**How to complete this task**
Should a picture appear anywhere in the data, omit it and copy everything else exactly.

**Records for the exercise**
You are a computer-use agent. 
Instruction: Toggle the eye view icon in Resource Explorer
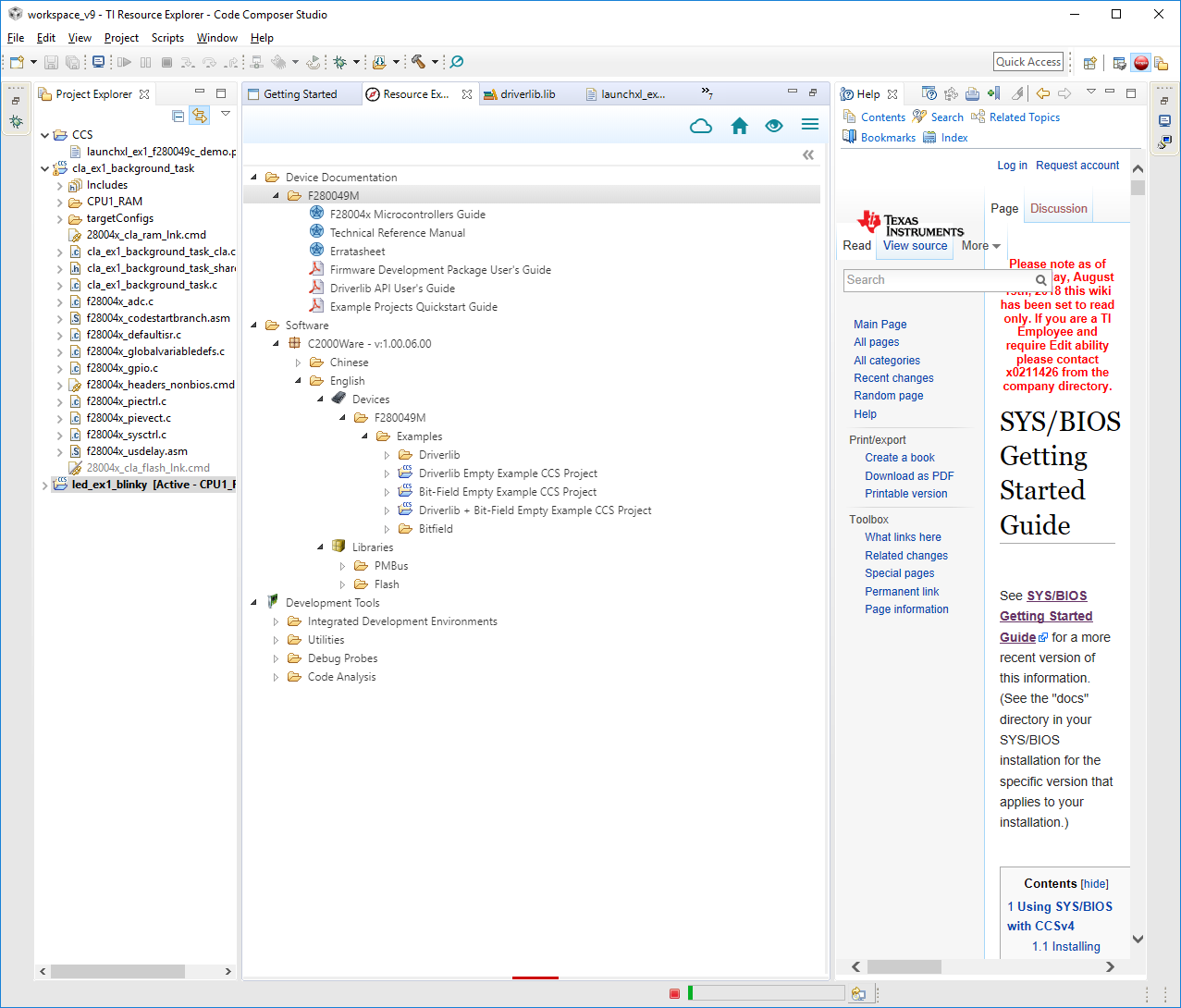(x=774, y=126)

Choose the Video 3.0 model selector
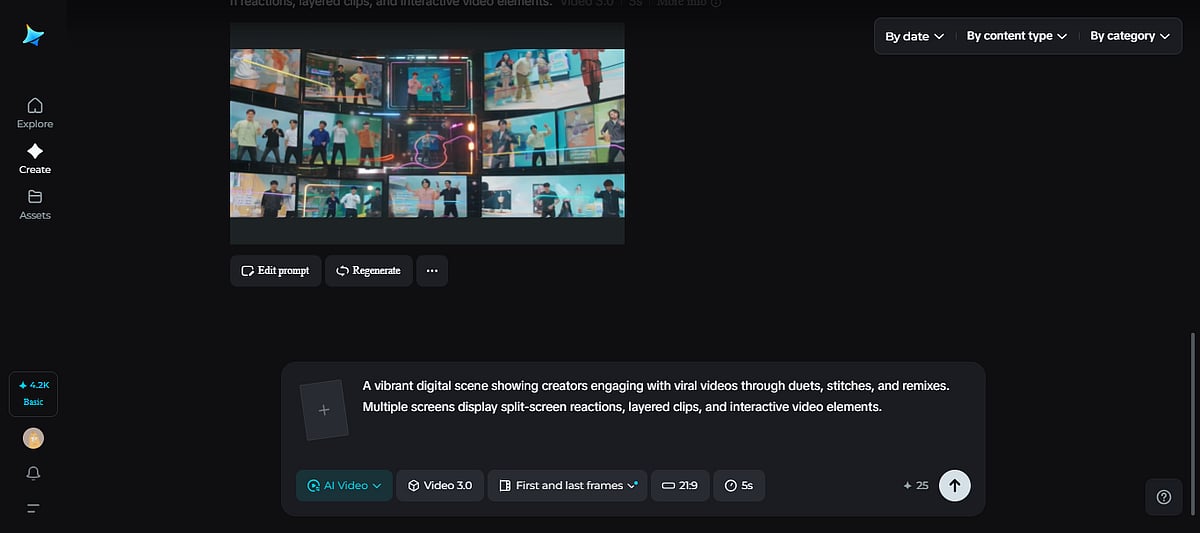[x=440, y=486]
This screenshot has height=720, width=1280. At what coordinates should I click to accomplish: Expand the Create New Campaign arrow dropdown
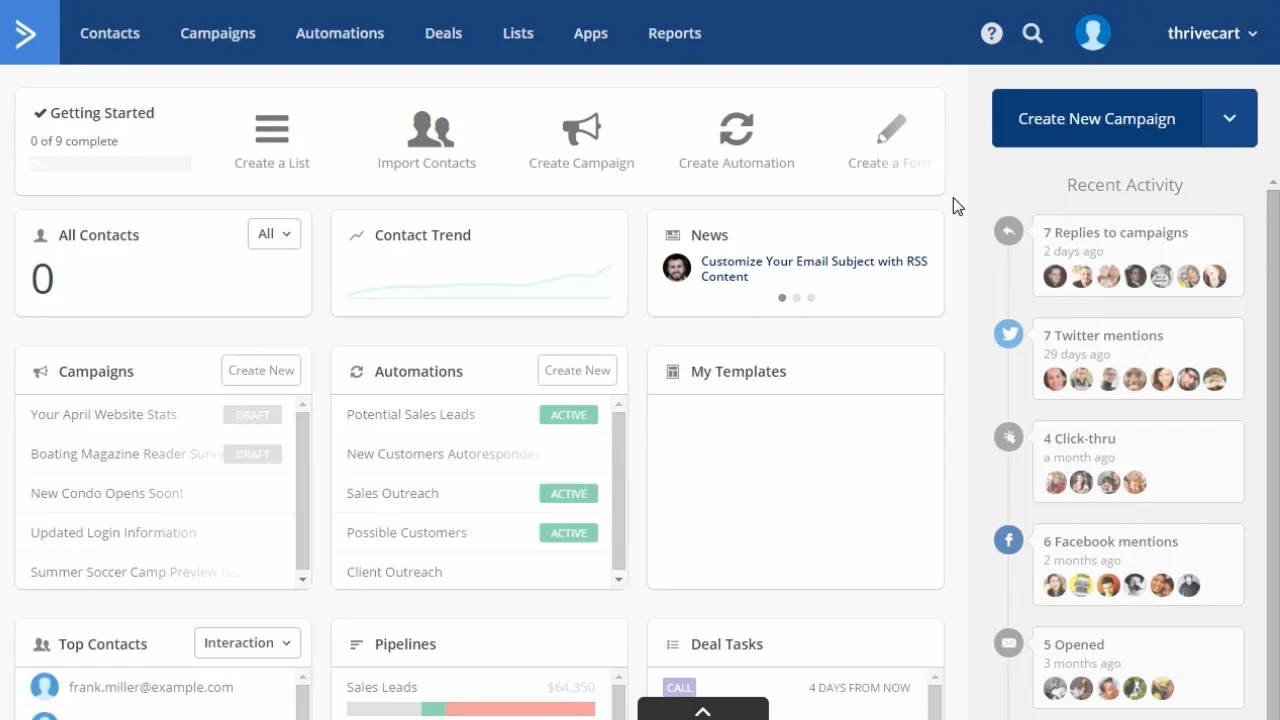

**Solution for this exercise**
You are a computer-use agent. 
Instruction: Toggle the eye view icon in Resource Explorer
(x=774, y=126)

Choose the Video 3.0 model selector
[x=440, y=486]
This screenshot has height=720, width=1280. At what coordinates should I click to accomplish: Expand the Create New Campaign arrow dropdown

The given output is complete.